The entire opposition side of the future Serbian parliament will, therefore, be either explicitly anti-European, or will have an indifferent attitude towards the EU, to say the least. If we imagine its far-right part and their almost half a million votes implementing their ideas through state policy, the country would in a very short time look like one of the European “pockets” where there is no Europe and where Russia keeps the door open for its influence and perhaps even intervention. Similar to Donbass (no war), Transnistria, Abkhazia or South Ossetia. It would be economically ruined, deprived of trade and technological ties with Europe, aggressive towards its neighbors, primarily Montenegro and Bosnia and Herzegovina, and of course self-excluded from the dialogue on Kosovo.

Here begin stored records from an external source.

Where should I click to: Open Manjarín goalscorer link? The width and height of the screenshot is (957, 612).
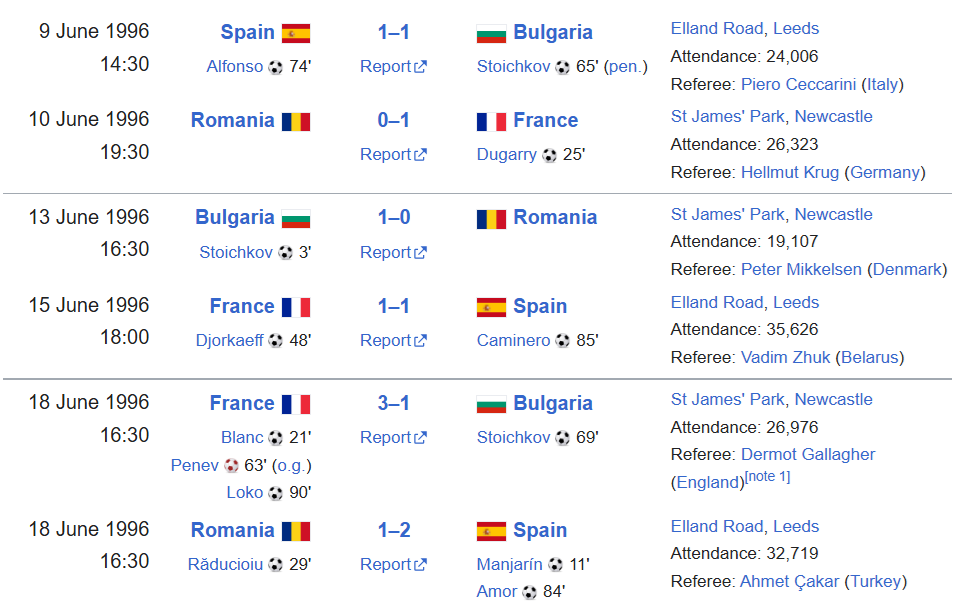click(510, 564)
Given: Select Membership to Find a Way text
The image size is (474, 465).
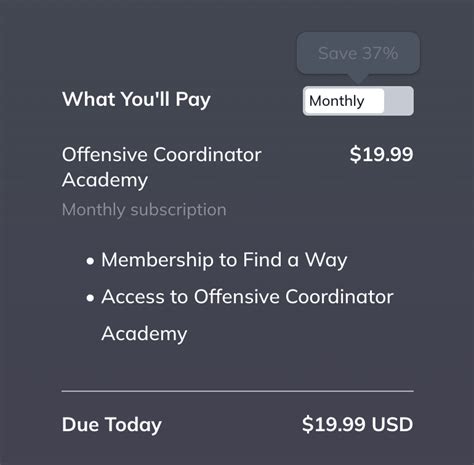Looking at the screenshot, I should [x=224, y=260].
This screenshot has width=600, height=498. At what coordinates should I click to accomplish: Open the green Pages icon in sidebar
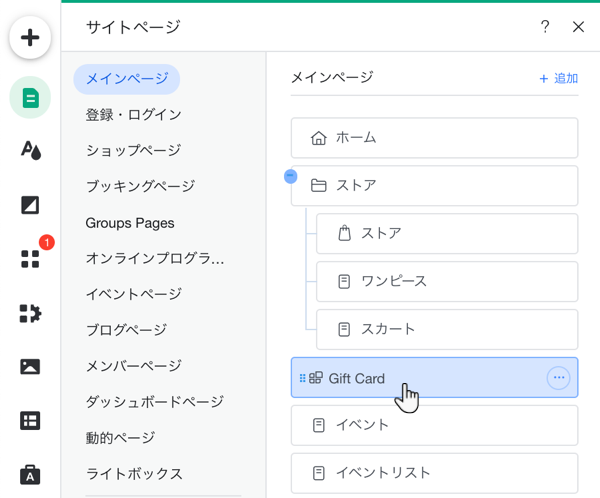(x=30, y=98)
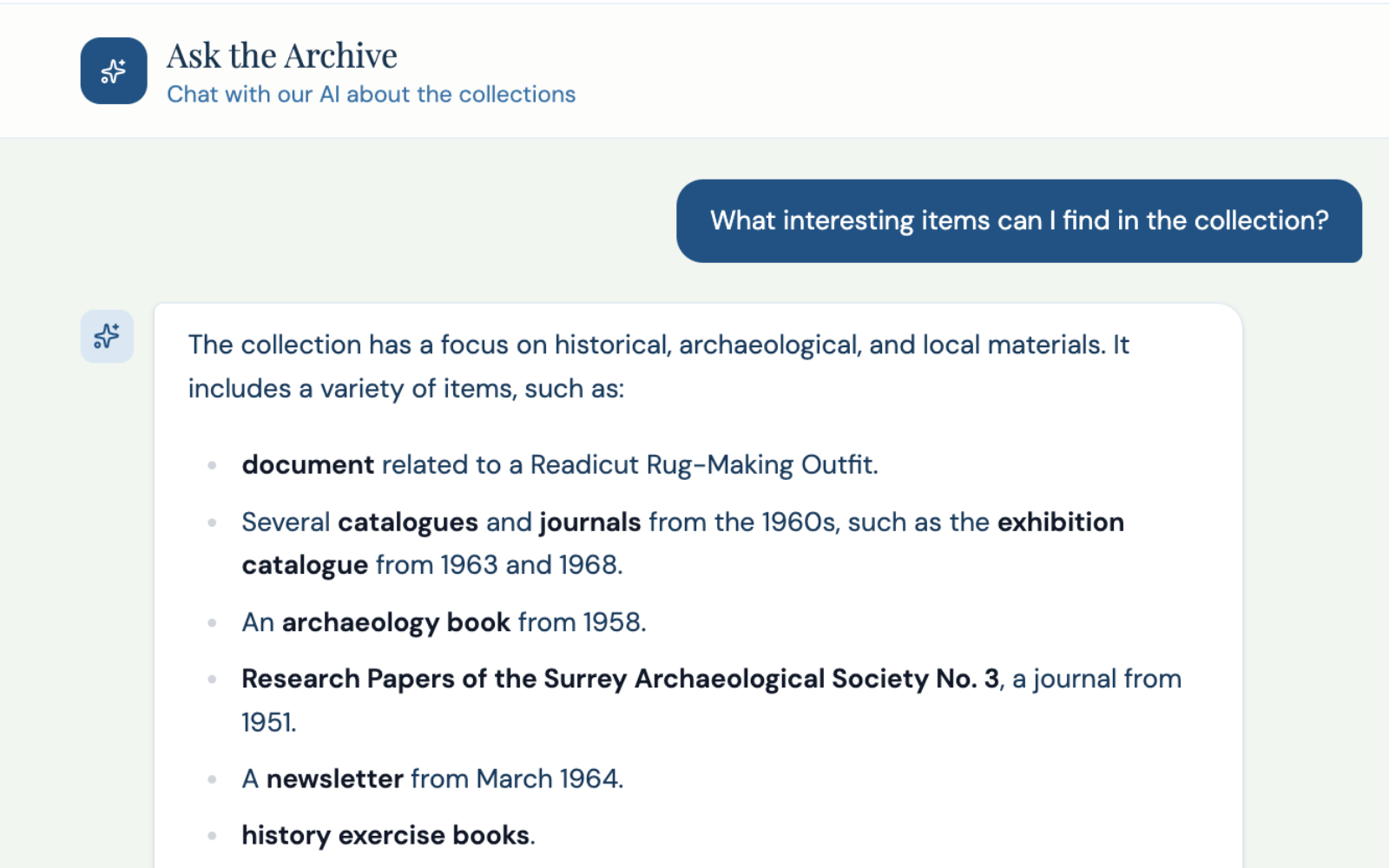
Task: Click "Chat with our AI about the collections" subtitle
Action: coord(371,94)
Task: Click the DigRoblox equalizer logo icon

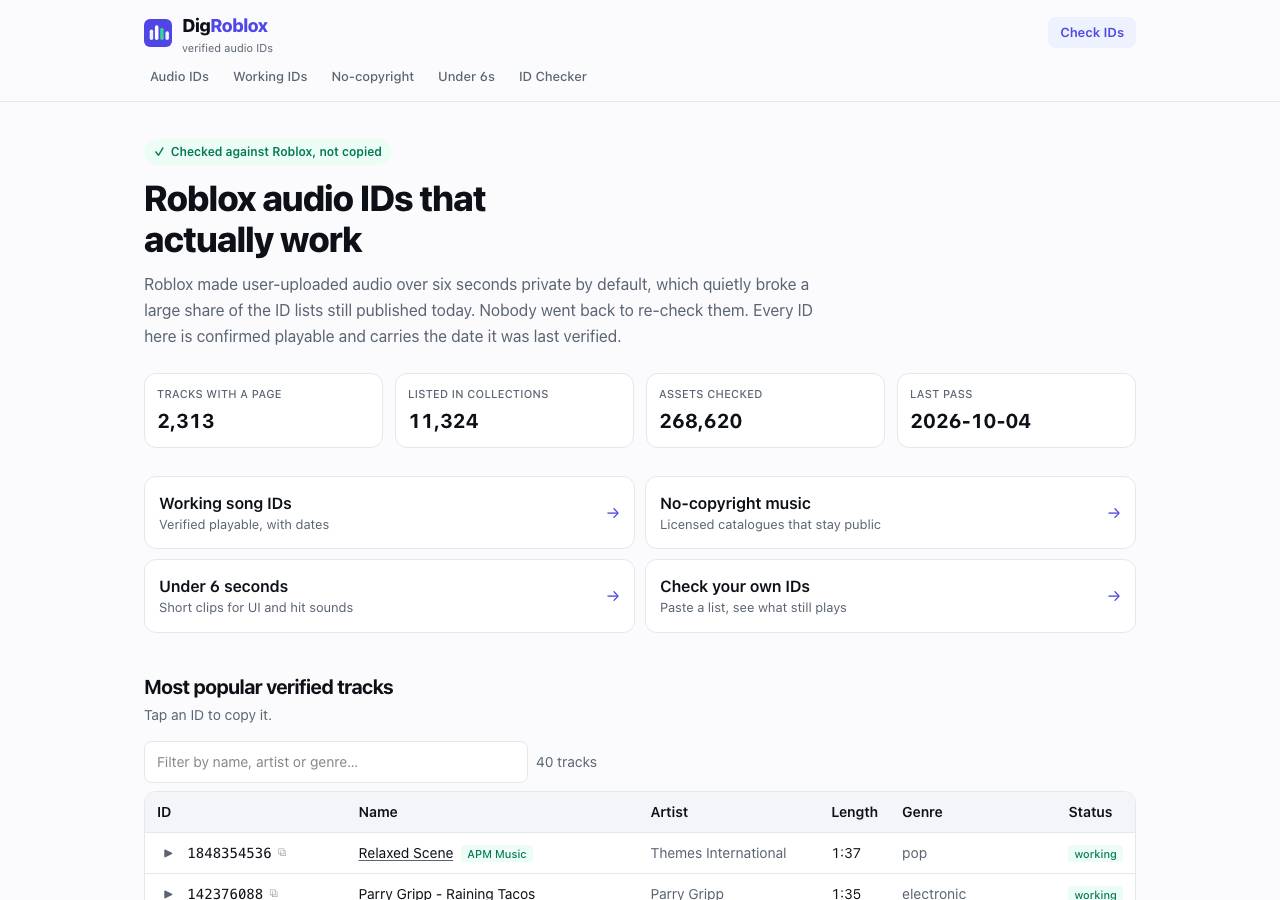Action: pos(158,33)
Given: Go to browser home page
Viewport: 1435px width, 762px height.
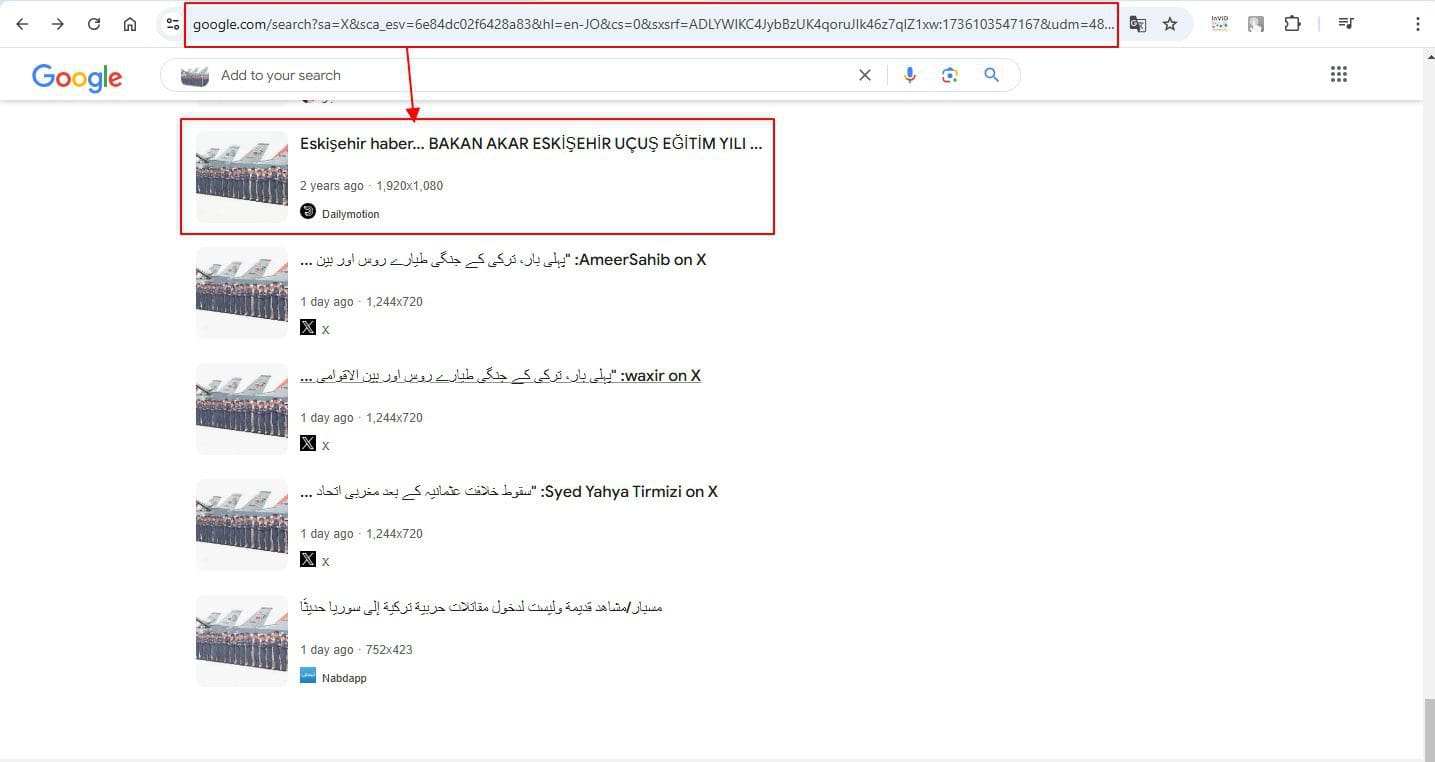Looking at the screenshot, I should (x=130, y=24).
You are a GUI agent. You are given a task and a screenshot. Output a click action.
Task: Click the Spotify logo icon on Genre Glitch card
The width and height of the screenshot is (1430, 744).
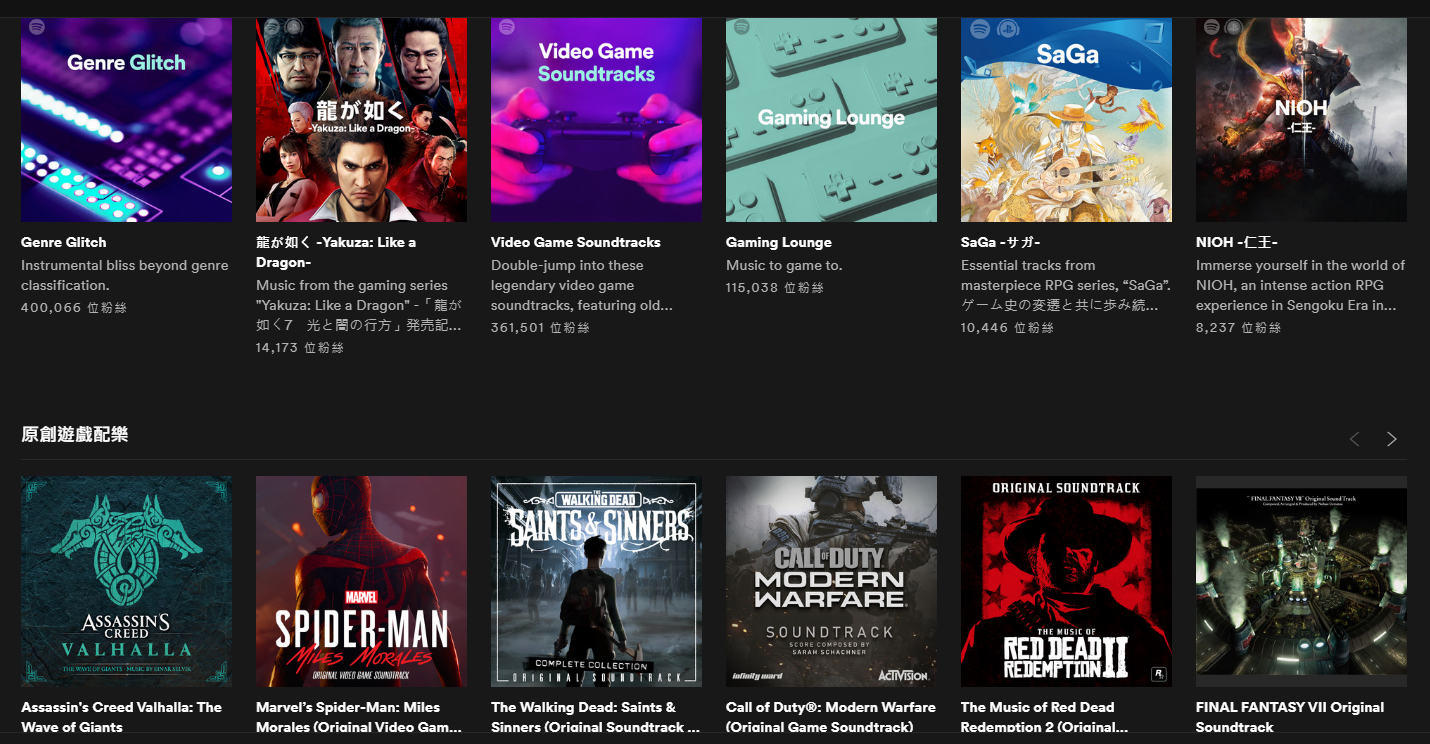(x=38, y=27)
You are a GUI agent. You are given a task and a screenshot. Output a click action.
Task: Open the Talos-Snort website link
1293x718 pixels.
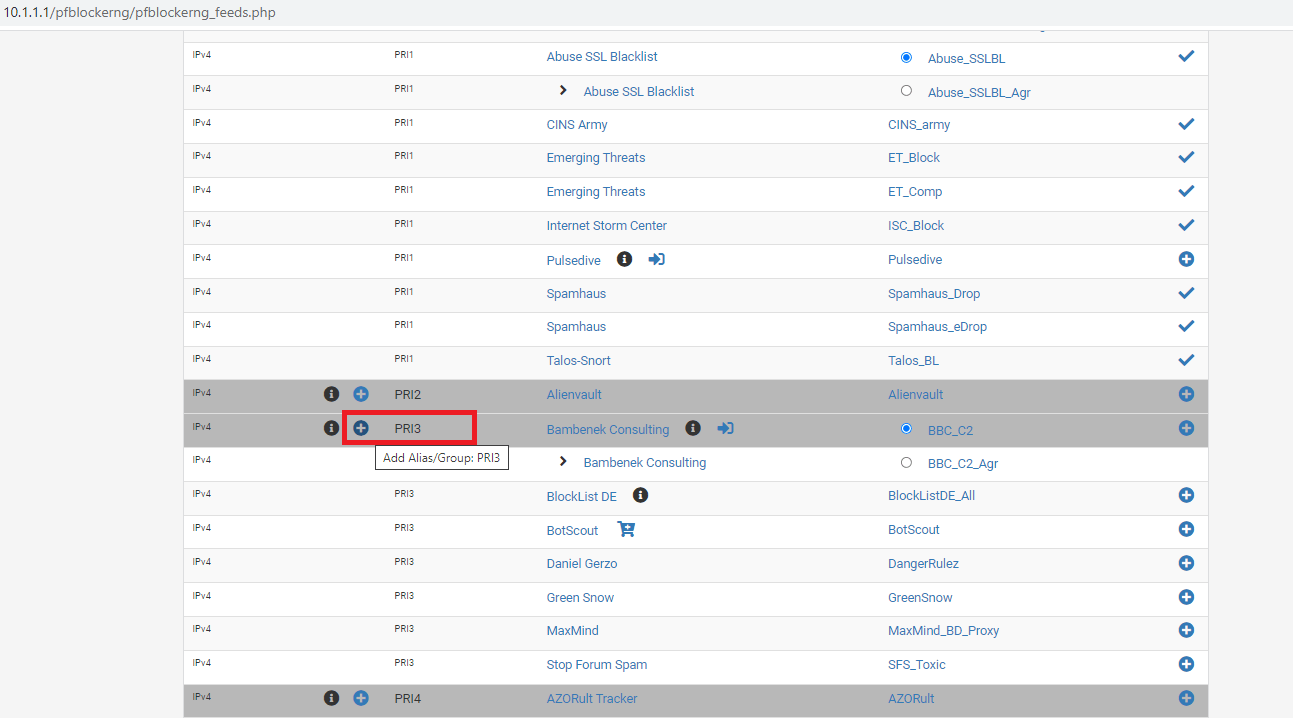click(578, 360)
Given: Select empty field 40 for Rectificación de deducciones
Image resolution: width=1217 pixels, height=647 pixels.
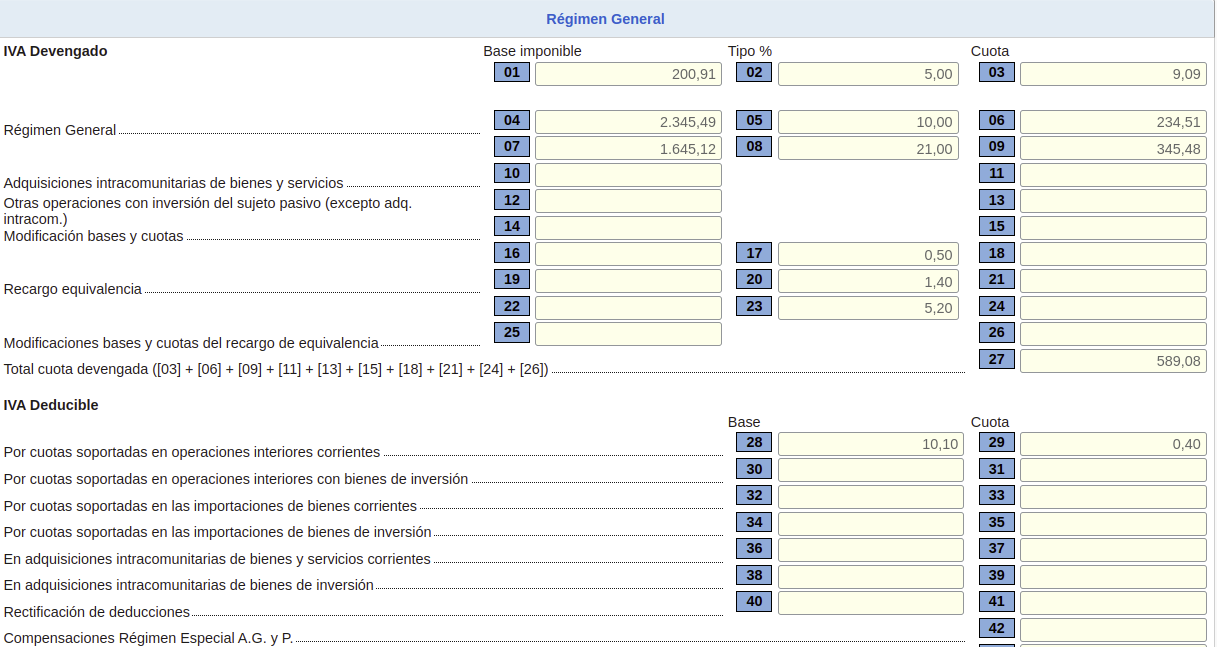Looking at the screenshot, I should pyautogui.click(x=870, y=603).
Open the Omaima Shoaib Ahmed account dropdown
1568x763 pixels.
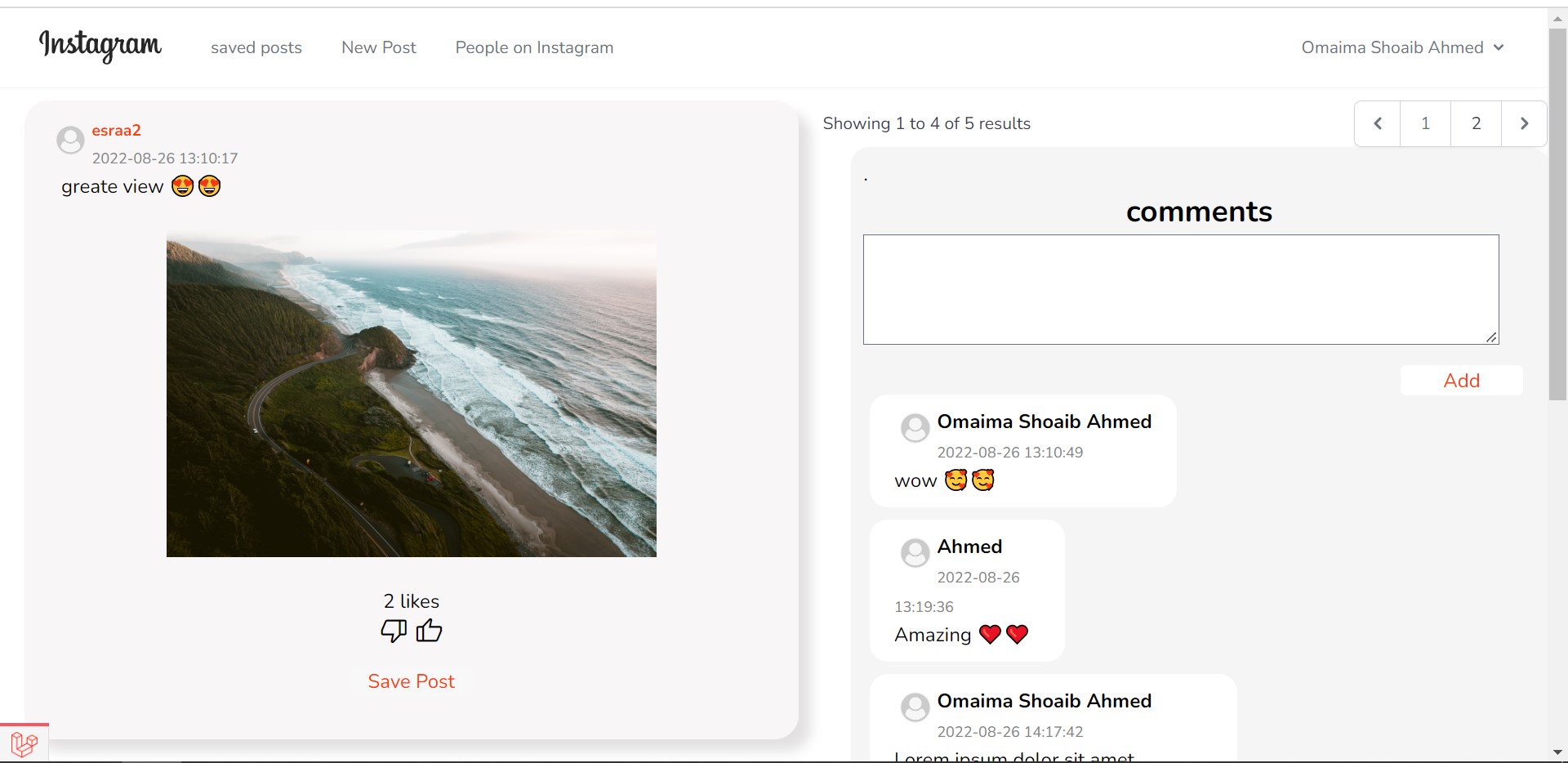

It is possible that half a million Serbian voters did not have this image of their country when they trusted the far-right candidates, but that ignorance would not free them from the consequences of their favorites coming to power. It will turn out that the current ruling coalition, led by Vučić, will be the main brake on moving Serbia to the right in the next mandate, which was more than clear in the last elections. With all the constant criticism from Brussels about the weakness of institutions, the state of media freedoms, balancing the policy towards Russia, it must be borne in mind that Serbia in Vučić’s period first opened accession negotiations with the EU, crossed more than a half of that path (22 of 35 chapters), tied its economy to Western production and technological chains, and imported its most sensitive issue – Kosovo, into the European and American negotiating framework.

The Russian invasion of Ukraine puts the next government in Belgrade, as well as the president in the new mandate, in the position that they must make important decisions in the short term, which will determine the fate of the country in the long run. They will have to distance themselves from Russia if Serbia wants to stay in the game for EU membership, and especially if it wants to maintain its current economic growth through its almost complete reliance on Western markets. Since the election winner announced that both strategic directions will be continued, it is quite clear in which direction the first decisions of the new authorities will go, despite the strong presence of the pro-Russian, anti-European bloc in the new parliament and certainly its great opposition. As Vučić himself announced in his victory speech, he will continue the policy of protecting state interests, and not patronizing the people.